Pentagon expert Larry Franklin -- who pled guilty to passing restricted military intelligence to the two indicted lobbyists -- was sentenced in April to 12 years and seven months in prison.

AIPAC, billed as the most powerful lobbying group in Washington, has strived to distance itself from the spy case to escape further controversy for the sake of its reputation.

The controversy, however, was further fueled by revelations of the involvement of California representative Jane Harman -- a longtime member of the US House Permanent Select Committee on Intelligence who has access to highly classified security information.

Harman was reportedly overheard on a wiretapped phone conversation while agreeing to act on behalf of a suspected Israeli agent and persuade the Justice Department into reducing espionage charges against Rosen and Weissman.

The Israeli agent, in return, promised to smooth the way for Harman to become the next chairman of the House Intelligence Committee.

According to a Congressional Quarterly report released on April 19, the FBI was poised to question Harman about the telephone call and her interactions with the suspected Israeli agent but US Attorney General Alberto Gonzalez blocked efforts to launch an investigation.

Harman, who has denied any wrongdoing, has taken the matter up with AIPAC policymakers and has tried to turn the tables by accusing the US government of illegally recording her conversation -- a move that has shifted media attention away from AIPAC involvement in the spy case, also named the Lawrence Franklin affair.

In an address to the 2009 AIPAC policy conference on Monday, she chose to focus on the wiretapping rather than her bargaining deals with the suspected Israeli spy and called herself "a warrior on behalf of our Constitution and against abuse of power."

She went on to promise the heavyweight American politicians who had come to swear allegiance to Israel that she would "not quit on this, until I am absolutely sure that this never can happen to anyone else".

Baruch Weiss, the lawyer who helped cripple the US government's case against Rosen and Weissman, says the prosecution's loss is a "great victory" for Israel's friends.

This is not the first time pro-Israeli lobbyists charged with espionage escape trial in the US.

Stephen D. Bryen, a pro-Israel activist who played a key role in forging close ties between Israel and the Pentagon, was seen passing confidential documents to an Israeli Mossad agent in a restaurant in Washington.

Michael Saba, former executive director of the influential National Association of Arab Americans, who was witness to the security breach, promptly reported the incident to the Justice Department.

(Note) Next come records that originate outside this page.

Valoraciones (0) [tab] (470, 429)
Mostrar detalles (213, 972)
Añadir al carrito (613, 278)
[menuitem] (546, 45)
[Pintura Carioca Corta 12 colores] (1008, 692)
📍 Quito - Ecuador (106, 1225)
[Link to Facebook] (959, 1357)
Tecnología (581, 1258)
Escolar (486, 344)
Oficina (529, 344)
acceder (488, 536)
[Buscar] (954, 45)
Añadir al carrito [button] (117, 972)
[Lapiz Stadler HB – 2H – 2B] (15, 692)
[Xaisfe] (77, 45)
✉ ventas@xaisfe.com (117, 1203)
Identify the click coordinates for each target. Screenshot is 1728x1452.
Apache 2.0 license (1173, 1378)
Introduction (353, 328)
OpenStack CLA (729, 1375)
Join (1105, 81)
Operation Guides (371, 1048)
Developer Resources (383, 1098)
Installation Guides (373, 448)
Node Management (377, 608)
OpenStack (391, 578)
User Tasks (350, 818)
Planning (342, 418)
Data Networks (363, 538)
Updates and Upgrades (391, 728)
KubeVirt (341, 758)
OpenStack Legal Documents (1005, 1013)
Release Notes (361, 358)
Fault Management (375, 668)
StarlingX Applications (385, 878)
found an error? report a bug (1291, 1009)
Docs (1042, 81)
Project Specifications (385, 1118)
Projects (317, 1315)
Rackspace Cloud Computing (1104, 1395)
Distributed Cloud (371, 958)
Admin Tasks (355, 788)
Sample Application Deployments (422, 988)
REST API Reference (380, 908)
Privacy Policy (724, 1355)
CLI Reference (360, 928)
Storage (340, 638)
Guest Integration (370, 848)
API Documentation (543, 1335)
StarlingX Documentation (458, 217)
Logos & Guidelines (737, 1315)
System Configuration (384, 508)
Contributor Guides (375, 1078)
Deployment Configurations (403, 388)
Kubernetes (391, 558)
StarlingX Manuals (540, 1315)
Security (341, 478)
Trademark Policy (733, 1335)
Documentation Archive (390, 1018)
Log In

"After I reported this incident to the Justice Department, FBI and Justice Department investigators gathered sufficient evidence on Dr. Bryen's activities to recommend he be brought before an investigative grand jury for espionage," Saba explained in Armageddon Network

"The case was quietly closed, however, by Philip Heymann, the assistant attorney general in charge of the Justice Department's Criminal Division, a close personal friend and associate of Dr. Bryen's attorney. Bryen was never formally charged or made to account for his actions under oath," he added.